Give the number of lines in the data below that contain "Create", with no other words.

-- -- --

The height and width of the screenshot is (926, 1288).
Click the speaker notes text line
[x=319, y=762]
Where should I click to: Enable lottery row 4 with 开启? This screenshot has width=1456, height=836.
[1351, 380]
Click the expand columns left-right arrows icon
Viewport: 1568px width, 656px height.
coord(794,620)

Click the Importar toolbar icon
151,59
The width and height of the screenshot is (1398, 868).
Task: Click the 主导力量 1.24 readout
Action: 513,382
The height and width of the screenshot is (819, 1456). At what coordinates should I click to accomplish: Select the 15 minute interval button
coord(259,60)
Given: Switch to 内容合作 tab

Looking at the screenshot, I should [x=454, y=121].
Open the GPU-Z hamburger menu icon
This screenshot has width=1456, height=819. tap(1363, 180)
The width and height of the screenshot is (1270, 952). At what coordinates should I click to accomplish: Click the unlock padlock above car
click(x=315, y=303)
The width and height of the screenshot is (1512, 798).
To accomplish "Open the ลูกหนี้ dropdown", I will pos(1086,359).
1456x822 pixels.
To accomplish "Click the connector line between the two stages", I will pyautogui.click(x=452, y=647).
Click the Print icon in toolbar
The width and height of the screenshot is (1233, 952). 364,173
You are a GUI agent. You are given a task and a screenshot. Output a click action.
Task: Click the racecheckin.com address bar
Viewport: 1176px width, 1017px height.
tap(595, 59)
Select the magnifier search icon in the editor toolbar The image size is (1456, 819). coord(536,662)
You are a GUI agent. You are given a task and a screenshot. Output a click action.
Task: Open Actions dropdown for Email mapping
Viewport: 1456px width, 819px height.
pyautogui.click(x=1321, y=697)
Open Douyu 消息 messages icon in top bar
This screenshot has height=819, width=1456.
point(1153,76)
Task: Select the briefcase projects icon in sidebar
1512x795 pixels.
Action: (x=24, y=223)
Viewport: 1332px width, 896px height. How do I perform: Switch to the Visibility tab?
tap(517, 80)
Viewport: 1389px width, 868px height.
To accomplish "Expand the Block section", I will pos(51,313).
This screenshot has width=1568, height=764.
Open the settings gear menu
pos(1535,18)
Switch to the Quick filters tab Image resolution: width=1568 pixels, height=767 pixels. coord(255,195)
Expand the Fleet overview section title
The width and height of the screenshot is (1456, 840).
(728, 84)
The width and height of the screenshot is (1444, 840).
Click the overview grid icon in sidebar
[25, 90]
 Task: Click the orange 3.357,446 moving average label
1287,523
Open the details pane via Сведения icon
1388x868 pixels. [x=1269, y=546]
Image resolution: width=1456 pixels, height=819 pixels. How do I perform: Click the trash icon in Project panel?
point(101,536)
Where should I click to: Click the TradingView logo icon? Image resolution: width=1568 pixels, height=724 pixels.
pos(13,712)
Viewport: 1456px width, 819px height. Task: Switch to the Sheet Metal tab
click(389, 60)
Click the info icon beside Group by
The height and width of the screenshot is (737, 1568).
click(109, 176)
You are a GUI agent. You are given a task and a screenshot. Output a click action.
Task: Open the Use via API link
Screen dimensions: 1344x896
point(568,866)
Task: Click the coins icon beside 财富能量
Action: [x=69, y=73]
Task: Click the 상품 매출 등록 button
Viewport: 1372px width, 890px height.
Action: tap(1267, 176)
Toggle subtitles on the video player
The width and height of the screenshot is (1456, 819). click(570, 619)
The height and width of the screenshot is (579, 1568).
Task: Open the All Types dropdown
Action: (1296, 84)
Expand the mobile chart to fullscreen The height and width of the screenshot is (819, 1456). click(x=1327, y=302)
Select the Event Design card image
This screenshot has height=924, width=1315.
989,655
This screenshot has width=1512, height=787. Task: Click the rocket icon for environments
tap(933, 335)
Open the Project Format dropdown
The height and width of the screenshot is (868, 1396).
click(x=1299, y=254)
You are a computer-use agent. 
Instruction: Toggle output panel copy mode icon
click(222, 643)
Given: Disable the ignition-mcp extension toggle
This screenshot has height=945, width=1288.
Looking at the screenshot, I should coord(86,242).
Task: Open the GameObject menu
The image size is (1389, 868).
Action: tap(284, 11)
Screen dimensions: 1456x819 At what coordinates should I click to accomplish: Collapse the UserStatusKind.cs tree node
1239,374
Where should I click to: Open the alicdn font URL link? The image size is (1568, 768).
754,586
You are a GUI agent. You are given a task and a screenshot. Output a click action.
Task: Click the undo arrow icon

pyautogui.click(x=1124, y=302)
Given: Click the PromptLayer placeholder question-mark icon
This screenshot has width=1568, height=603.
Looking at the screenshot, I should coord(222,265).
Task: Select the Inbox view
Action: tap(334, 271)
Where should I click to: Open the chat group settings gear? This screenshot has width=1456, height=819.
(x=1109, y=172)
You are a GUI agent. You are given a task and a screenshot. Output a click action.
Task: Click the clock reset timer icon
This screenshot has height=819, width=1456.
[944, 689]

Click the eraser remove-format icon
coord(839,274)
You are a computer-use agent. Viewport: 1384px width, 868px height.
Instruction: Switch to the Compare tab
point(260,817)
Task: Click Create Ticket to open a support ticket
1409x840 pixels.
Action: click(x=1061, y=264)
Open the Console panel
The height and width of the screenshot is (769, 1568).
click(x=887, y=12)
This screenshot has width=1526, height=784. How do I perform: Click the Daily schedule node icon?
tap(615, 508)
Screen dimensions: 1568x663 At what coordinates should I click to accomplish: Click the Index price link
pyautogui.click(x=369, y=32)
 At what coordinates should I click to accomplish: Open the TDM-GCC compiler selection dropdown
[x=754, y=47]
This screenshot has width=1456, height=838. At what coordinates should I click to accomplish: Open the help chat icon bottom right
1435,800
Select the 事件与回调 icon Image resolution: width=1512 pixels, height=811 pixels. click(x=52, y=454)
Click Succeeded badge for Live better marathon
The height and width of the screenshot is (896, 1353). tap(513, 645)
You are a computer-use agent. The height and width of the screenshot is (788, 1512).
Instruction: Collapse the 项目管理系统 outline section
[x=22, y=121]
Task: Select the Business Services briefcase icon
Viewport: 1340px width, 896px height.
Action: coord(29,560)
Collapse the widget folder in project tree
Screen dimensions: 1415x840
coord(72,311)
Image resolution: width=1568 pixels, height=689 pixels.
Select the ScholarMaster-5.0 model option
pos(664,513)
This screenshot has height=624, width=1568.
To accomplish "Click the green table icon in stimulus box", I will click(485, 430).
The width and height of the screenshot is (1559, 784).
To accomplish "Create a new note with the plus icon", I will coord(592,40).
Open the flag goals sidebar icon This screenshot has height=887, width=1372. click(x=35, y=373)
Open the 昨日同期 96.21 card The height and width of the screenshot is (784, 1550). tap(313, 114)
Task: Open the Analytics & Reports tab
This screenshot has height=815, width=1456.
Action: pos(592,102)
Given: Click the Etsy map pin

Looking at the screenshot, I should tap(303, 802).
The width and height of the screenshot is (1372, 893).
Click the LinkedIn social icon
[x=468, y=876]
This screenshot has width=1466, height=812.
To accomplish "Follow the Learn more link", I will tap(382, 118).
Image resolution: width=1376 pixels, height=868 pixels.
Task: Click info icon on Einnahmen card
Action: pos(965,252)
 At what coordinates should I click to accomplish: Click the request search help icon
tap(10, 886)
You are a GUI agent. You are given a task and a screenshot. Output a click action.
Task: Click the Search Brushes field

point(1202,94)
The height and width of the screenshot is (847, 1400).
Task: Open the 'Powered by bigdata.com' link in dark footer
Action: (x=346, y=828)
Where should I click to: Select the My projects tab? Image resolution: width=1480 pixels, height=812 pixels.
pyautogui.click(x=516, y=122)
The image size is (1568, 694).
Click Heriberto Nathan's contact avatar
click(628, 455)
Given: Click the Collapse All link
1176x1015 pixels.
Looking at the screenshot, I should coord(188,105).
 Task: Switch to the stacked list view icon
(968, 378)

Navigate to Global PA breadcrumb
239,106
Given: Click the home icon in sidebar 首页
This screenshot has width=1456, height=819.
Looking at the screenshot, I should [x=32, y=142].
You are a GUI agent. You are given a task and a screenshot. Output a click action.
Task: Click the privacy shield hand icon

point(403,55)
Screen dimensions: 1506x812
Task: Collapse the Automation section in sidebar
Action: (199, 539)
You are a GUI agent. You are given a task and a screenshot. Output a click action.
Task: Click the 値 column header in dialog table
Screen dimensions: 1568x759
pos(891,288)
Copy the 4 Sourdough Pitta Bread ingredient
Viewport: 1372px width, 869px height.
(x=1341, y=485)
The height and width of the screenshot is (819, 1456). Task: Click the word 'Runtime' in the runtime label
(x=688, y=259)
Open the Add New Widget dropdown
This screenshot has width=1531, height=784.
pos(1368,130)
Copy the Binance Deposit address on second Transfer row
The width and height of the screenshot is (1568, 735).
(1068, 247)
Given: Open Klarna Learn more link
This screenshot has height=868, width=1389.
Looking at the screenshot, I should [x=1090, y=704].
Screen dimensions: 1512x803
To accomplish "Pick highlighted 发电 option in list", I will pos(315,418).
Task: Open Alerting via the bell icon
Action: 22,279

-- -- --

Response area >>
2